▶ **WORK REQUEST**
In the records that follow, the lines from the one containing "Task: Open the search magnifier icon" to the one containing "Given: Select the blue HI1 legend label", inclusive, are to be given again exactly.

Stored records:

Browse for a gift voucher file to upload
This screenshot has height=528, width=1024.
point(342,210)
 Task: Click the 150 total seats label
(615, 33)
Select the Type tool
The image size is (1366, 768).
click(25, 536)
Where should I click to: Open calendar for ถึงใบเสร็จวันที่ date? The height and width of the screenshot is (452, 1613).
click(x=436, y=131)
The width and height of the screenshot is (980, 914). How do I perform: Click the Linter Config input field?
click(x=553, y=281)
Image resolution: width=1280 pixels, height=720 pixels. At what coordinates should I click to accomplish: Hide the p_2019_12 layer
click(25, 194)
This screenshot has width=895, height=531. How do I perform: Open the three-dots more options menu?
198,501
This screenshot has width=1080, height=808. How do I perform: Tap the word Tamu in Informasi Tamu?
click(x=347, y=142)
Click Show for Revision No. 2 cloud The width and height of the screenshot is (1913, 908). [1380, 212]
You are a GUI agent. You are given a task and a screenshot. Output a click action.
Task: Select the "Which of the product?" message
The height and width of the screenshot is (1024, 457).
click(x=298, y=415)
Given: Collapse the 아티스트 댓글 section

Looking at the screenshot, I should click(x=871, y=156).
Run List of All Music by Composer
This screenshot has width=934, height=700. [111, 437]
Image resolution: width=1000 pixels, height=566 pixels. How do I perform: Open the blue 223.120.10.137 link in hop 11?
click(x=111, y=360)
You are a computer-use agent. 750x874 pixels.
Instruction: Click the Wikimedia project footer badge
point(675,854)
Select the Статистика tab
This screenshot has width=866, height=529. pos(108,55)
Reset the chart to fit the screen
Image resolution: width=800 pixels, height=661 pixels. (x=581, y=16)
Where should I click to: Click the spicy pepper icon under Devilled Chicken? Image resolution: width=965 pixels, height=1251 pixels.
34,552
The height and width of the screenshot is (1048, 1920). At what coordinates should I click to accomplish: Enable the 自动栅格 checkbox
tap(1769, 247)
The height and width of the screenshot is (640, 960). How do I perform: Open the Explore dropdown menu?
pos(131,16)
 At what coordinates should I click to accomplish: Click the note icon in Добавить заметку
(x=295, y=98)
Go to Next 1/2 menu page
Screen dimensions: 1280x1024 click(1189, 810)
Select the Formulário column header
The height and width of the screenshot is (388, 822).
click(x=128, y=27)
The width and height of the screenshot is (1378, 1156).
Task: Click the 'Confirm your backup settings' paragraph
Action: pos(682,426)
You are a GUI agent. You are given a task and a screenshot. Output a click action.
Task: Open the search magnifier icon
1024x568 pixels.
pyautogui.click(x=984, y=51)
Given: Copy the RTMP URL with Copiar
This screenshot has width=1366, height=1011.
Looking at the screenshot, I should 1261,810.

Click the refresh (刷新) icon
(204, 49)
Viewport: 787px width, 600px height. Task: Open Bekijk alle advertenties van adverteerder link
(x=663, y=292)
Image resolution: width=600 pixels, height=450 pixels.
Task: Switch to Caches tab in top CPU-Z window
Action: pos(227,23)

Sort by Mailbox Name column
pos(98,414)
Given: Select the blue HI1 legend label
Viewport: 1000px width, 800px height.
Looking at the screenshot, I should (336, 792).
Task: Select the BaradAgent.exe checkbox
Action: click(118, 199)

▶ **RESULT OF THE TASK**
Task: Open the search magnifier icon
1024x568 pixels.
pyautogui.click(x=984, y=51)
Given: Copy the RTMP URL with Copiar
This screenshot has width=1366, height=1011.
Looking at the screenshot, I should 1261,810.

Click the refresh (刷新) icon
(204, 49)
Viewport: 787px width, 600px height. Task: Open Bekijk alle advertenties van adverteerder link
(x=663, y=292)
Image resolution: width=600 pixels, height=450 pixels.
Task: Switch to Caches tab in top CPU-Z window
Action: pos(227,23)

Sort by Mailbox Name column
pos(98,414)
Given: Select the blue HI1 legend label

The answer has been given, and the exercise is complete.